Contiene 105 referencias

OBJECTIVE: To review the characteristics and management of hypersensitivity reactions caused by antineoplastic agents.
METHOD: We conducted a search in the Pubmed and EMBASE databases for the last 10 years.
RESULTS: Almost all chemotherapeutic agents have the potential to cause hypersensitivity reactions, but some groups have been associated with increased risk, such as platinum compounds, taxanes, asparaginase, monoclonal antibodies and epipodophyllotoxins. The clinical manifestations of these reactions are variable and unpredictable, including symptoms affecting the skin and the pulmonary, cardiac and gastrointestinal systems. The mechanism associated with their development is not yet fully understood. Diagnosis is based on patients' signs and symptoms and skin testing. The management of patients who suffer a hypersensitivity reaction to a chemotherapeutic agent varies with the severity of the reaction, the need to continue treatment, and the availability of alternative therapies.
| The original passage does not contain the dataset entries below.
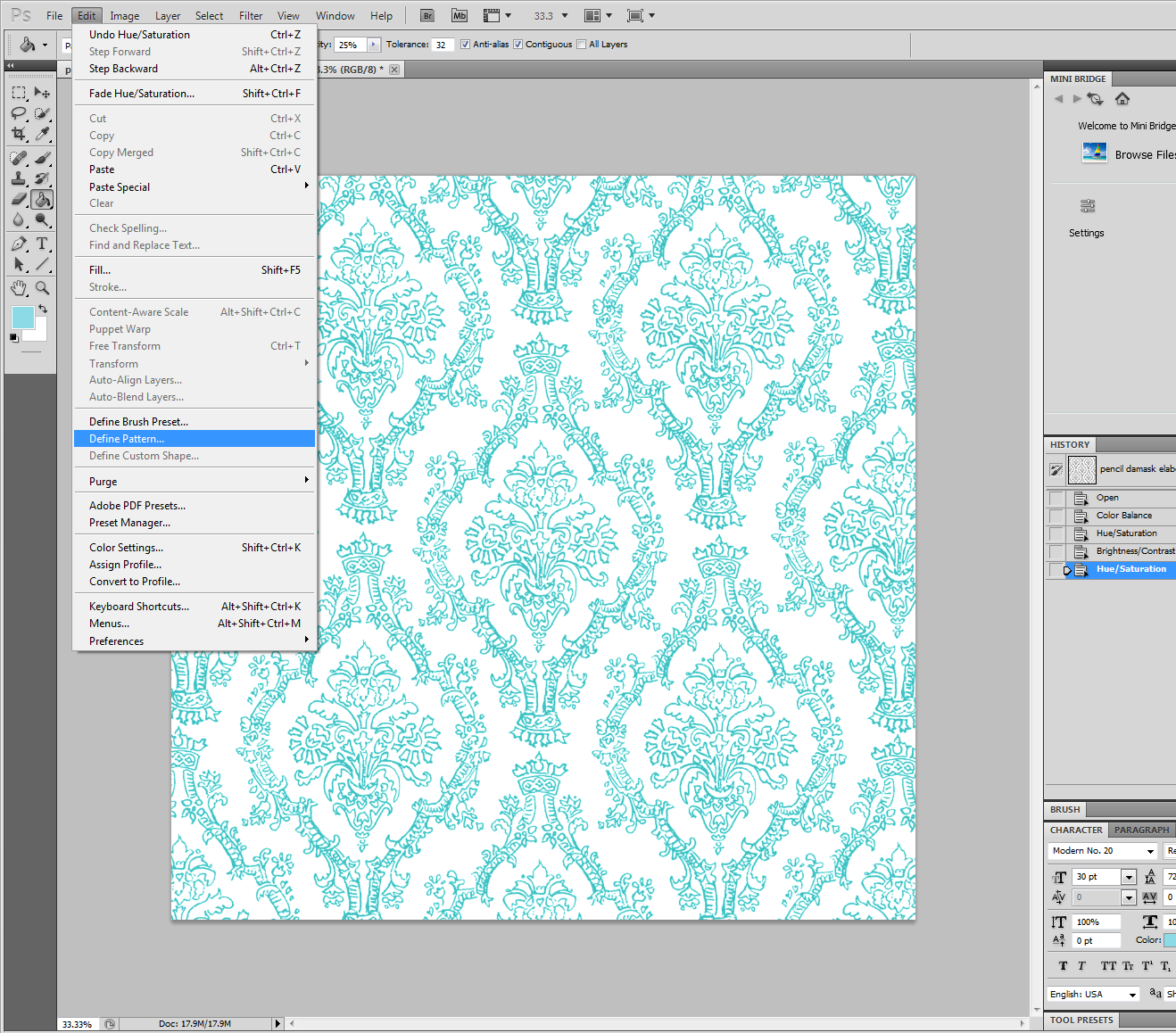Activate the Zoom tool magnifier

(x=42, y=288)
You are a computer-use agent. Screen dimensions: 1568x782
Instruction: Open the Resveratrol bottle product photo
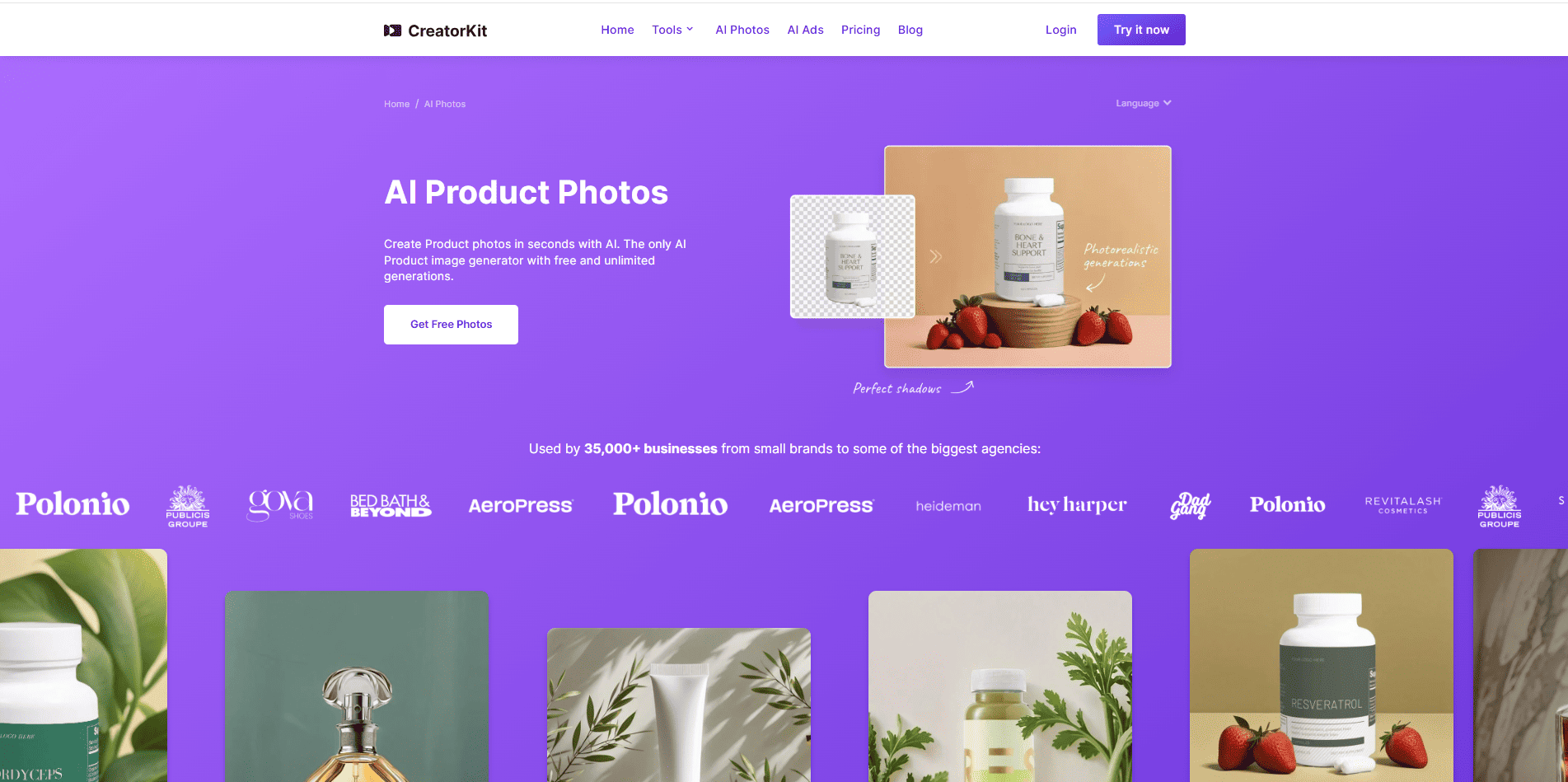point(1321,665)
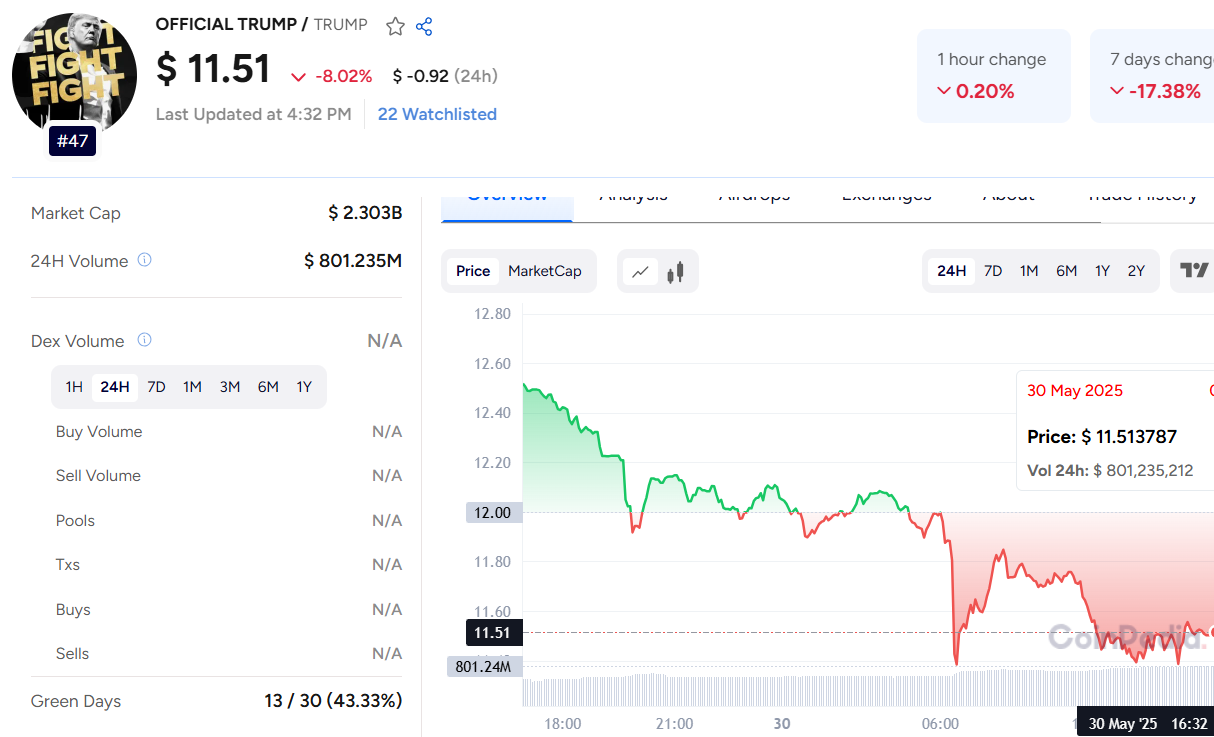Open the Overview tab

507,197
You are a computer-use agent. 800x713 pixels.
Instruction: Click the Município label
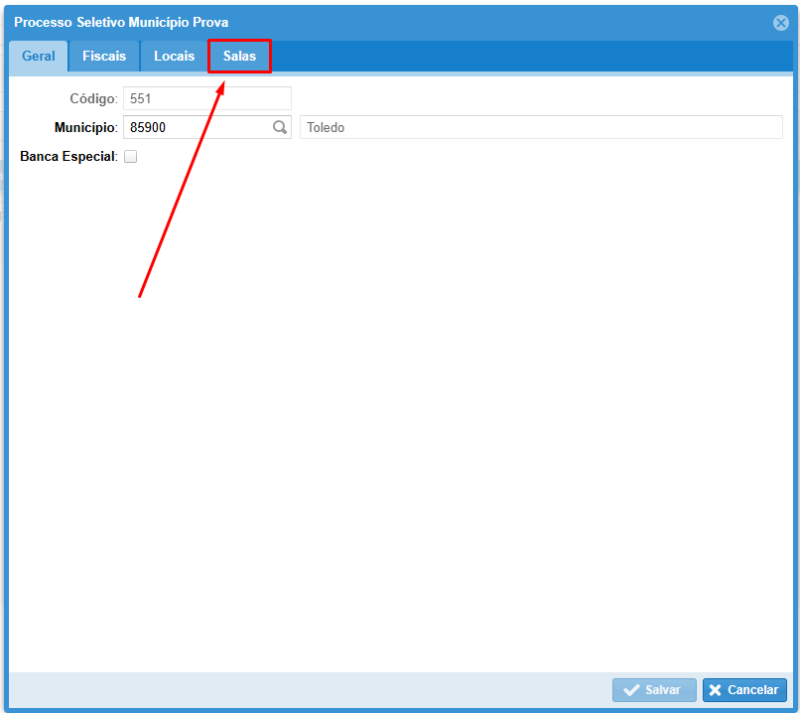[x=85, y=128]
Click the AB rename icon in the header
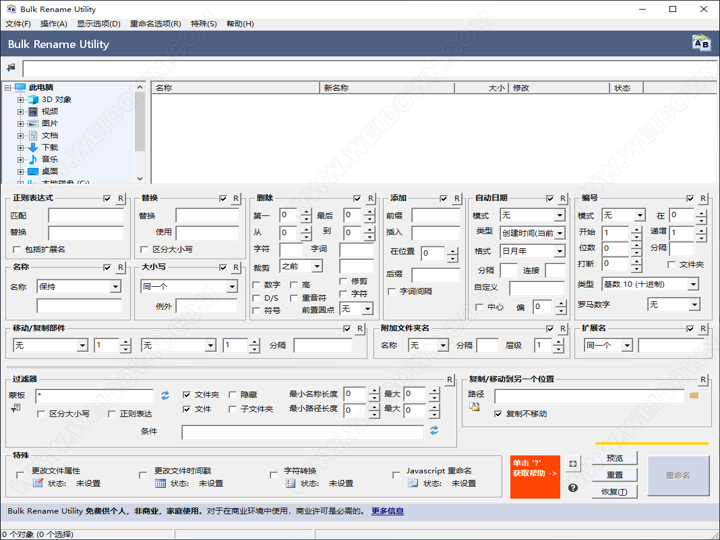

CONCLUSIONS: Due to a progressive increase in the use of chemotherapeutic agents an increased incidence of hypersensitivity reactions is to be expected. Desensitisation protocols are a noteworthy alternative that make it possible to re-initiate patients' therapy with the causative agent of the hypersensitivity reaction. Their use should be assessed individually, weighing risks and benefits.